Pertencimento

 Pertencimento






Sentir-se parte de um ambiente, de um grupo, da vida de alguém. Estar em contato com estes lugares e ter acolhimento, respeito, espaço para se expressar, ouvir e ser ouvido, receber e compartilhar informações e opiniões. Ser importante, ter uma função significativa.


A sensação de pertencimento nos traz alegria, conforto e nos estimula a estar sempre em lugares e situações que nos conectam  com pessoas que se alinham com nosso estilo de  vida, crenças e/ou propósitos.


Quando falta a sensação do pertencimento, parece haver um vazio, uma insatisfação e até mesmo tédio. Entramos em pensamentos de como nos sentir aceitos, onde e com quem validar nosso jeito de ser, e mesmo que não tenhamos um estilo muito definido, os ambientes podem ir nos moldando. Mesmo que esses moldes não sejam necessariamente os mais adequados ao nosso bem-estar e verdadeira felicidade. 

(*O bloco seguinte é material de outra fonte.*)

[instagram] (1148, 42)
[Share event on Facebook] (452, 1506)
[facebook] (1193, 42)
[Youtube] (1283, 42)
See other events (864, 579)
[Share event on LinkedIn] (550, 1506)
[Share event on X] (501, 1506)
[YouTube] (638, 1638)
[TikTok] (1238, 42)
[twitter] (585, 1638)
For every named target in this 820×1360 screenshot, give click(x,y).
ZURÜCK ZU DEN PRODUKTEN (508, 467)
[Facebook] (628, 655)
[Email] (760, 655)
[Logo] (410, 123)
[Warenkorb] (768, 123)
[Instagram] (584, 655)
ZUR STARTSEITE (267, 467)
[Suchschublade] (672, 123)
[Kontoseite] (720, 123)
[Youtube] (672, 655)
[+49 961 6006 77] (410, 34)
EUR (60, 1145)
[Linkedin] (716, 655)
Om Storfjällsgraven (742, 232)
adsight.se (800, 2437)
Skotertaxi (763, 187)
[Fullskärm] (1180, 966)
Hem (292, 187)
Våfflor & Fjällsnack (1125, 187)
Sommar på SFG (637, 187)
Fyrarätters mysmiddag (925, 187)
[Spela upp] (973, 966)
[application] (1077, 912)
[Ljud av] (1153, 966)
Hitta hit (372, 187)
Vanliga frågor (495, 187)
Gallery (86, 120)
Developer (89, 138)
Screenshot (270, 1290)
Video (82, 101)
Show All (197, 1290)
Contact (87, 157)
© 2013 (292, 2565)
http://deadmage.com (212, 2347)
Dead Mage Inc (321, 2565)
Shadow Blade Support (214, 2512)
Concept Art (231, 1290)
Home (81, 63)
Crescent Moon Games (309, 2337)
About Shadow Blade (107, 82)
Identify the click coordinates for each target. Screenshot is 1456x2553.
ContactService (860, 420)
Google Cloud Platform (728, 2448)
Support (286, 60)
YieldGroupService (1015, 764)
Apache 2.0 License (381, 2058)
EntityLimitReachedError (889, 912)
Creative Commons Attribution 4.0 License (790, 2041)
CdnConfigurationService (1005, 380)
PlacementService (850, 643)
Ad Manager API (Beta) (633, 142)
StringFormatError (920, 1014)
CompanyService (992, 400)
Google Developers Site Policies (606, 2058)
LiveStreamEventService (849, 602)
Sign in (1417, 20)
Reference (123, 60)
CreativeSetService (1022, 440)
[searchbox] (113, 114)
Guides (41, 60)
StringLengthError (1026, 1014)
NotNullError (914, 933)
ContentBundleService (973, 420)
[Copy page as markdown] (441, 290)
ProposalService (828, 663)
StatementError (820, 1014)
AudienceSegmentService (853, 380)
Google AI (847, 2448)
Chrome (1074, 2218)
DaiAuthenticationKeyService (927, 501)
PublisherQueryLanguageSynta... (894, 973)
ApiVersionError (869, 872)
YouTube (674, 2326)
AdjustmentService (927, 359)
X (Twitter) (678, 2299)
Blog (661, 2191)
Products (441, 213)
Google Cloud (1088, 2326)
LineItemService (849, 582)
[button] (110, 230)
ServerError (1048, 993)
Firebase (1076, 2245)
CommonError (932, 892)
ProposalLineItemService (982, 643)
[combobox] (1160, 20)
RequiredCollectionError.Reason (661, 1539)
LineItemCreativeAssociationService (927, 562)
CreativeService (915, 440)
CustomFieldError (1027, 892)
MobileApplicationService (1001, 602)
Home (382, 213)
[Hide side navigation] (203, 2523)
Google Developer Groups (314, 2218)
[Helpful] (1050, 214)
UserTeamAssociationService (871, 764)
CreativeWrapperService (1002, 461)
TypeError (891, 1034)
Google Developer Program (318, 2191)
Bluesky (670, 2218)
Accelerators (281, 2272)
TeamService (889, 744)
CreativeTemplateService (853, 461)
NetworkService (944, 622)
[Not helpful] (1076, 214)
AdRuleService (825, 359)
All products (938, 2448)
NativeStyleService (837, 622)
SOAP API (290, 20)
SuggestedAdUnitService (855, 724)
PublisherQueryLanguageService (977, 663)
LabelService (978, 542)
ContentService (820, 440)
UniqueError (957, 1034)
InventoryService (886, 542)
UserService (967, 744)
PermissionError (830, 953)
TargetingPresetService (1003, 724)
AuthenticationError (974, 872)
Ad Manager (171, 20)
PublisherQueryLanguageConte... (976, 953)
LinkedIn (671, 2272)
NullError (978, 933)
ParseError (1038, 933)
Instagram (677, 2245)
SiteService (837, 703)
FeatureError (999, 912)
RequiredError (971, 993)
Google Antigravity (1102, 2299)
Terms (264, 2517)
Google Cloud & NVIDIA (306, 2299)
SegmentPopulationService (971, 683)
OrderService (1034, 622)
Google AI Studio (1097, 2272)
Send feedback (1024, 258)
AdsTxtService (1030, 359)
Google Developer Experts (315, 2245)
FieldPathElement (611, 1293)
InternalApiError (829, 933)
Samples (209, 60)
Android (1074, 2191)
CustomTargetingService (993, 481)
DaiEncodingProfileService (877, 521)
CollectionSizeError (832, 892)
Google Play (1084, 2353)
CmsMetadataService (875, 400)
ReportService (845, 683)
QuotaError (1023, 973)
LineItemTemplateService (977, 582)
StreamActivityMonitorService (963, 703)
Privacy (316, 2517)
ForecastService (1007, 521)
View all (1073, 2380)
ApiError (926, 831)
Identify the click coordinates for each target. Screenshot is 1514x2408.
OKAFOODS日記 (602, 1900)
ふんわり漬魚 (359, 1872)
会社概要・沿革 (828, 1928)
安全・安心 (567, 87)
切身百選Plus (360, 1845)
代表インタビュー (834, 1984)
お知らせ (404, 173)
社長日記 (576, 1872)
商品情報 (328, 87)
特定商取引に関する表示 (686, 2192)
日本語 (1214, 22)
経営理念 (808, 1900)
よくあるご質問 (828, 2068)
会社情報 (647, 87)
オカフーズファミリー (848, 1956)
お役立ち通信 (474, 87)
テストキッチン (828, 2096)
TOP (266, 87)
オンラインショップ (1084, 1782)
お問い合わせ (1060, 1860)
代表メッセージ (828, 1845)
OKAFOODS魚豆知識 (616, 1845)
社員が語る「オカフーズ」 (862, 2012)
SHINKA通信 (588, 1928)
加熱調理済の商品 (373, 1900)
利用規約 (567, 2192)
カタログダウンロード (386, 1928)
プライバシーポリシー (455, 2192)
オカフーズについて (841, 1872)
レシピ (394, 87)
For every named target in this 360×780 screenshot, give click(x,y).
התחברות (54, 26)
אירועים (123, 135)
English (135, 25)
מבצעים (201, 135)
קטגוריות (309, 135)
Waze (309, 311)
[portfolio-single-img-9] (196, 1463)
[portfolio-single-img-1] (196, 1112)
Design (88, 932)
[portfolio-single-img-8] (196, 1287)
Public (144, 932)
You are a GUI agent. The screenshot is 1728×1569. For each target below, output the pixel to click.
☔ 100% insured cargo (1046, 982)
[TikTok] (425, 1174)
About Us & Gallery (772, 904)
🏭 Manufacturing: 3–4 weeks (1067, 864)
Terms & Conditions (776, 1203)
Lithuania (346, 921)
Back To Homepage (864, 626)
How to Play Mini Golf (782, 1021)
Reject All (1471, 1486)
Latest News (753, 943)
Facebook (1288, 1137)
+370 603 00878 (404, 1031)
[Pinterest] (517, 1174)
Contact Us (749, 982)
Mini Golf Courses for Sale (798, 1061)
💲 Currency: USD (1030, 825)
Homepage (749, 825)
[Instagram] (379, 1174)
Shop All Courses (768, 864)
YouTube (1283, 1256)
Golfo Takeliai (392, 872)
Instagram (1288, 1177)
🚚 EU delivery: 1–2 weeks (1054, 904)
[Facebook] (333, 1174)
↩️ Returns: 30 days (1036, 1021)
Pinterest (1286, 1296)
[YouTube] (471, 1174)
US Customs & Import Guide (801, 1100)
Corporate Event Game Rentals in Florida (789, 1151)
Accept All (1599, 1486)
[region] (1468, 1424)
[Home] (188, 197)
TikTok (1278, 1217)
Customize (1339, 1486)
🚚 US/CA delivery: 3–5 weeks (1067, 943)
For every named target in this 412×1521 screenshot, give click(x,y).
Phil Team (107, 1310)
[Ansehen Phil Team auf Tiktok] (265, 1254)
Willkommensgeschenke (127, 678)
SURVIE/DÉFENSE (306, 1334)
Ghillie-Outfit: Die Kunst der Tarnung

Muitas vezes podemos pensar que tal grupo ou pessoa é o melhor para nós, mas pode ser pela facilidade de entrar neste grupo, algo irracional, até mesmo infantil de achar que é o ideal. Isto ocorre muito na adolescência, quando queremos nos desvincular um pouco (ou muito) do meio familiar para ter nossa própria identidade e maneira de pensar; maneira esta que é mais influenciada pelo grupo do que por nossas próprias conclusões, pois não se questiona muito o que é propagado nestes grupos. Simplesmente vamos sendo levados por idéias e padrões que nos trazem a falsa sensação de que temos um estilo próprio, o que está longe de ser real. No fundo os adolescentes se encantam com aquilo que os faz terem relevância na vida, que os tornam “diferentes”; mas ao mesmo tempo iguais aos colegas com quem convivem. 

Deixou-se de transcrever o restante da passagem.